---------- Data excerpts ----------

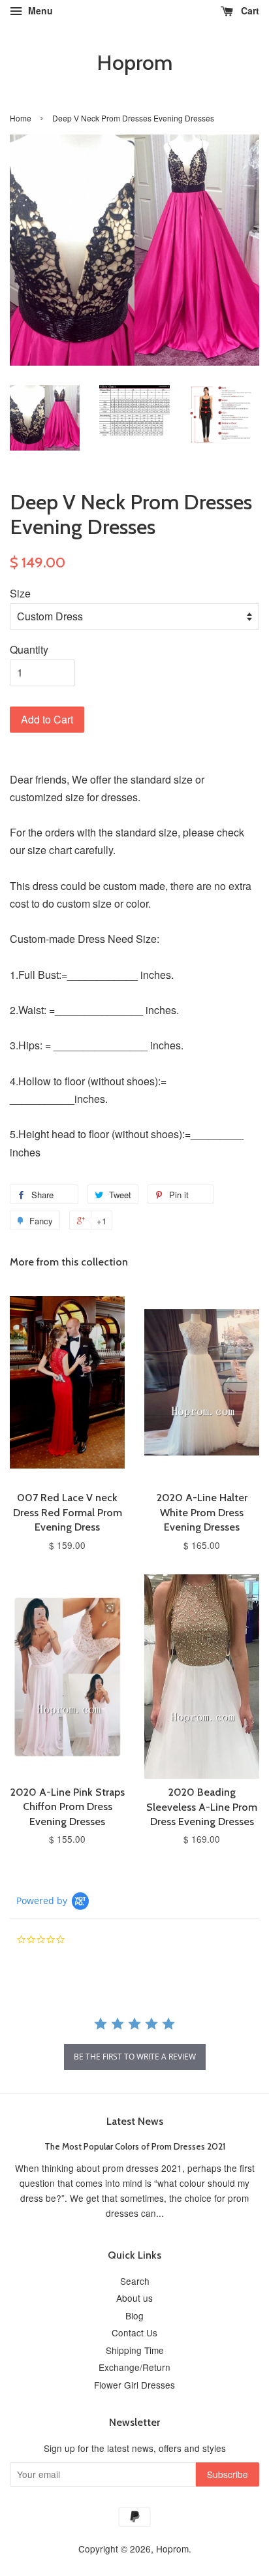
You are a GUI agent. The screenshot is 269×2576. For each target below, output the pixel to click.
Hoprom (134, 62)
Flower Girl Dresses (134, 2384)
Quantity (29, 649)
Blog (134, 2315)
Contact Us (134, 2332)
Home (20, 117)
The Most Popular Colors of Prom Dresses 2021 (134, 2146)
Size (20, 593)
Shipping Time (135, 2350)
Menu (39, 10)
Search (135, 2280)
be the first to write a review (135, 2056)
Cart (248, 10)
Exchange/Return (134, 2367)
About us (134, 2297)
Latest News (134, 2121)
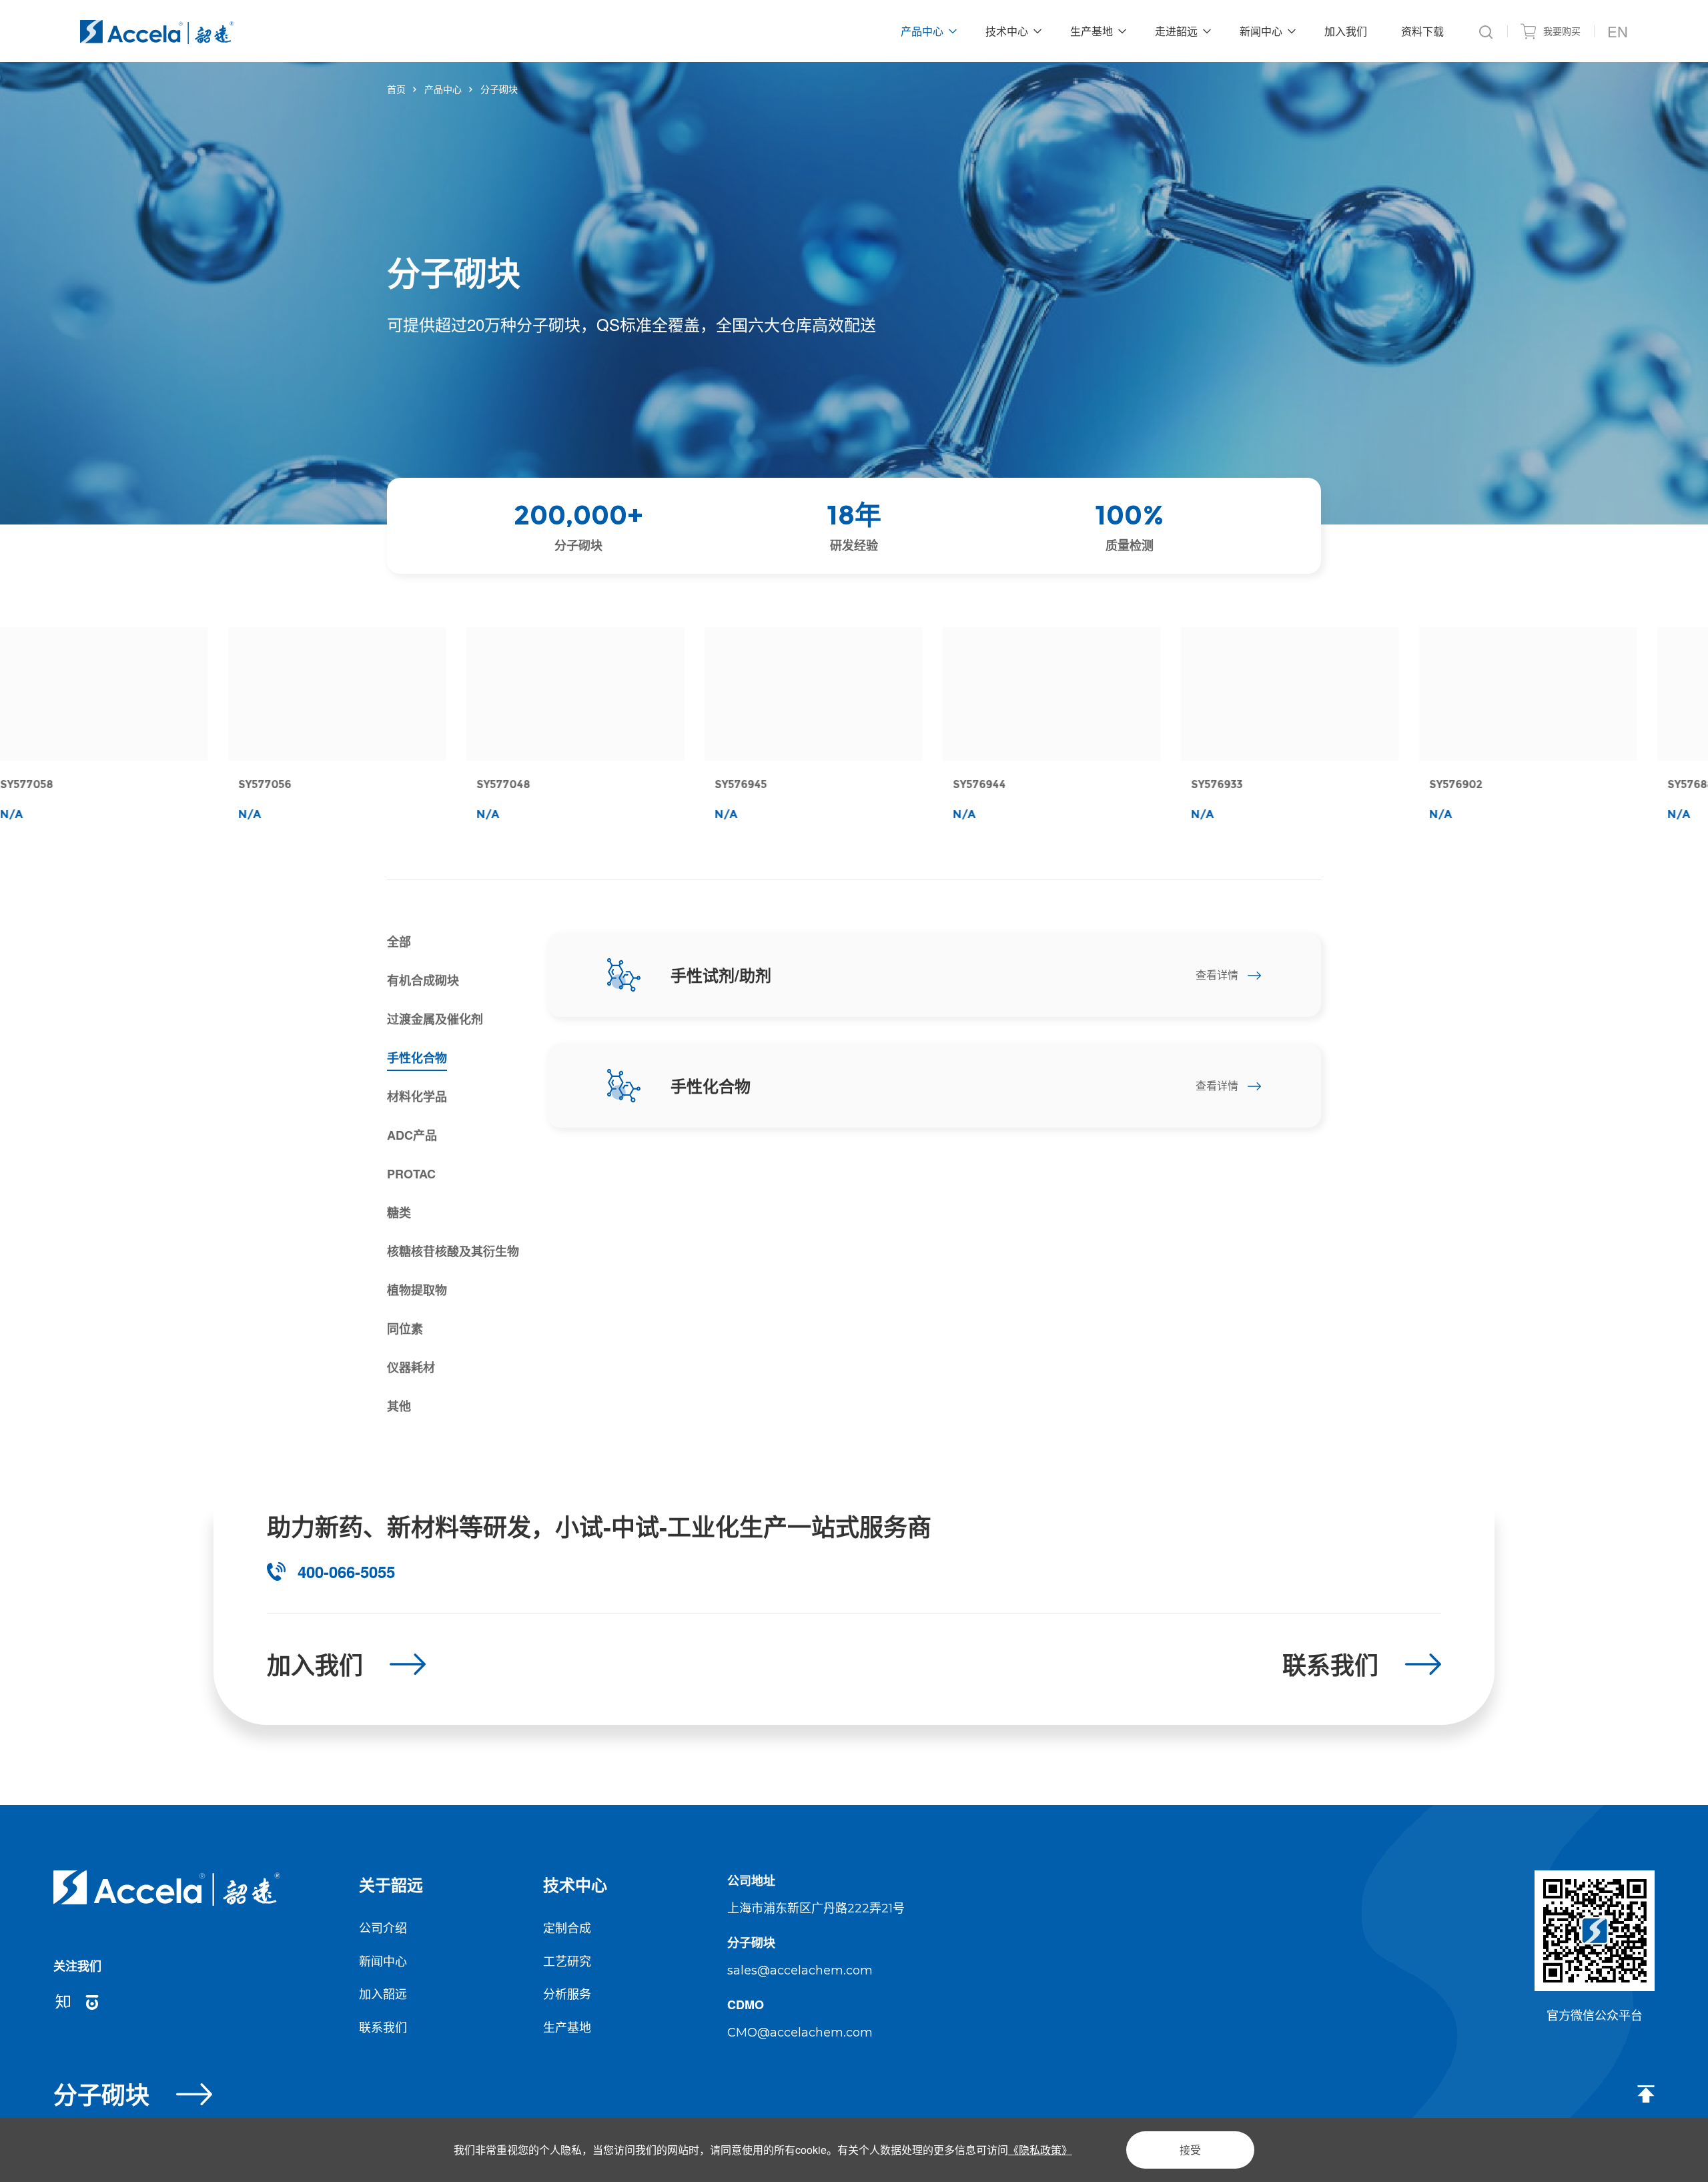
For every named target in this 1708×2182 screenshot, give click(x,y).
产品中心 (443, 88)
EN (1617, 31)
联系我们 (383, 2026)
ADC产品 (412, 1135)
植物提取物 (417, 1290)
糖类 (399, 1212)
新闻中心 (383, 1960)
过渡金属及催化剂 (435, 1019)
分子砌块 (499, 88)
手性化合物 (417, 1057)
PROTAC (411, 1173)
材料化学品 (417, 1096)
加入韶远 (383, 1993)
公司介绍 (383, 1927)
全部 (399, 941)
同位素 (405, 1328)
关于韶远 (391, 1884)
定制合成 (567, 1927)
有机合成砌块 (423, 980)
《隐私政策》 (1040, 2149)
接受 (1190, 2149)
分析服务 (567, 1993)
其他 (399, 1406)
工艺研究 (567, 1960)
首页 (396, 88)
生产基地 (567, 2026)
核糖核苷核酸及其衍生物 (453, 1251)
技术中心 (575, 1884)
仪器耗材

----------

▸ **Required action**: Exactly as written, set down each line of the records, leaving out the pictures.

▸ **Answer to the exercise**:
You are a GUI agent. The screenshot is 269×2576. For each target below, output the pixel to click.
Hoprom (134, 62)
Flower Girl Dresses (134, 2384)
Quantity (29, 649)
Blog (134, 2315)
Contact Us (134, 2332)
Home (20, 117)
The Most Popular Colors of Prom Dresses 2021 (134, 2146)
Size (20, 593)
Shipping Time (135, 2350)
Menu (39, 10)
Search (135, 2280)
be the first to write a review (135, 2056)
Cart (248, 10)
Exchange/Return (134, 2367)
About us (134, 2297)
Latest News (134, 2121)
For every named target in this 1708×2182 screenshot, give click(x,y).
产品中心 (443, 88)
EN (1617, 31)
联系我们 (383, 2026)
ADC产品 (412, 1135)
植物提取物 (417, 1290)
糖类 (399, 1212)
新闻中心 (383, 1960)
过渡金属及催化剂 (435, 1019)
分子砌块 (499, 88)
手性化合物 (417, 1057)
PROTAC (411, 1173)
材料化学品 (417, 1096)
加入韶远 (383, 1993)
公司介绍 (383, 1927)
全部 (399, 941)
同位素 (405, 1328)
关于韶远 (391, 1884)
定制合成 (567, 1927)
有机合成砌块 (423, 980)
《隐私政策》 (1040, 2149)
接受 (1190, 2149)
分析服务 (567, 1993)
其他 (399, 1406)
工艺研究 (567, 1960)
首页 (396, 88)
生产基地 (567, 2026)
核糖核苷核酸及其衍生物 (453, 1251)
技术中心 (575, 1884)
仪器耗材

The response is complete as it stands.